Pixel coordinate grounding data ::
════════════════════

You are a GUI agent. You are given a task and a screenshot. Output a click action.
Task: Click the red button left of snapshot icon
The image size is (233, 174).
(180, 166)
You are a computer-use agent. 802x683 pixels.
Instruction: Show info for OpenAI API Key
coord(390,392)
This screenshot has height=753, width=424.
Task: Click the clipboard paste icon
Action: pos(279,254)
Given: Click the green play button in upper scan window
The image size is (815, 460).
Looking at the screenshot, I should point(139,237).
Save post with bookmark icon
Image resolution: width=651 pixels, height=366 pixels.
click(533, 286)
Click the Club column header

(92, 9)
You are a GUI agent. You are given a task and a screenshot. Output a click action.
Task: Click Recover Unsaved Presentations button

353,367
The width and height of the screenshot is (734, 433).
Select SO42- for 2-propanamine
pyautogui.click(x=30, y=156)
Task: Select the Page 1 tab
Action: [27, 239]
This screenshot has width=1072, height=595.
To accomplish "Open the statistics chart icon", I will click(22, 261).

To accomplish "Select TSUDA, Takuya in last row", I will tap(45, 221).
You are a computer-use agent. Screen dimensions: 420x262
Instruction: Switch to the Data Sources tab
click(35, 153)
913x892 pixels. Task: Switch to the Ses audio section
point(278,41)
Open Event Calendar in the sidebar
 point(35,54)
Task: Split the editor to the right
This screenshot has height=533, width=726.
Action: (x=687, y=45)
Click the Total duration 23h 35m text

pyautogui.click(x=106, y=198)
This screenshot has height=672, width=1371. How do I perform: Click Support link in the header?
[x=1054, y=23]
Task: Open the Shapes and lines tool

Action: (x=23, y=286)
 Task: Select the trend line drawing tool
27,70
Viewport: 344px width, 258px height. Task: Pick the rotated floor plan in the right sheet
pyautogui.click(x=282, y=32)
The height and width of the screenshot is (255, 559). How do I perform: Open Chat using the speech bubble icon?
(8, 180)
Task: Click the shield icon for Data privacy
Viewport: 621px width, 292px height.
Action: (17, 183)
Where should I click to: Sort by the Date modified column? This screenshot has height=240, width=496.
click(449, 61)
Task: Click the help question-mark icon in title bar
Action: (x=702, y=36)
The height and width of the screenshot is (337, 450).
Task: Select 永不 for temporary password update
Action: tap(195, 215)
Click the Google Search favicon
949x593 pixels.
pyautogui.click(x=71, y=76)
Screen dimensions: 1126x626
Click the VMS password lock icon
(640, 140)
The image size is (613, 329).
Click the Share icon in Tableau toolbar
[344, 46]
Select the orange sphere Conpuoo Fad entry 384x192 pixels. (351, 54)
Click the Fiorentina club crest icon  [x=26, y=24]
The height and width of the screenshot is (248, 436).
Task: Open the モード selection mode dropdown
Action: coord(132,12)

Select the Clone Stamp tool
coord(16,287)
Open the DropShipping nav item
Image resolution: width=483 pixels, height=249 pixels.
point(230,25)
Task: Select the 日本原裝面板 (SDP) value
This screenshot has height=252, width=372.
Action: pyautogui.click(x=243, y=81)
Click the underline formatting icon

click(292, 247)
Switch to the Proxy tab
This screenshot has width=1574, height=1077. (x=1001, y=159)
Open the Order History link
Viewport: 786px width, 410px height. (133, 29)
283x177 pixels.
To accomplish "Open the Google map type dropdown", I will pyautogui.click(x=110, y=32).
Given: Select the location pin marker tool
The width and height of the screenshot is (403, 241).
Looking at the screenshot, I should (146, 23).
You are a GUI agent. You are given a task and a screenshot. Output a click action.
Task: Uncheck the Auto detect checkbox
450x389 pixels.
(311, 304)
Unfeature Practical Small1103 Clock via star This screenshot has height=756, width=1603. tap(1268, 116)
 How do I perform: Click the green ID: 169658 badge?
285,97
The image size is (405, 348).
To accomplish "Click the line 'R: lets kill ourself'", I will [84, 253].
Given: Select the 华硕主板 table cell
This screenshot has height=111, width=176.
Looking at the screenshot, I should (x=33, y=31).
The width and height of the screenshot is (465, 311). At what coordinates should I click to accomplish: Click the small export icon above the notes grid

════════════════════

Assignment ::
What are the lines above that hold the string "Google"? Copy them.

Output for this task ::
Click the Google Search favicon
To accomplish "Open the Google map type dropdown", I will pyautogui.click(x=110, y=32).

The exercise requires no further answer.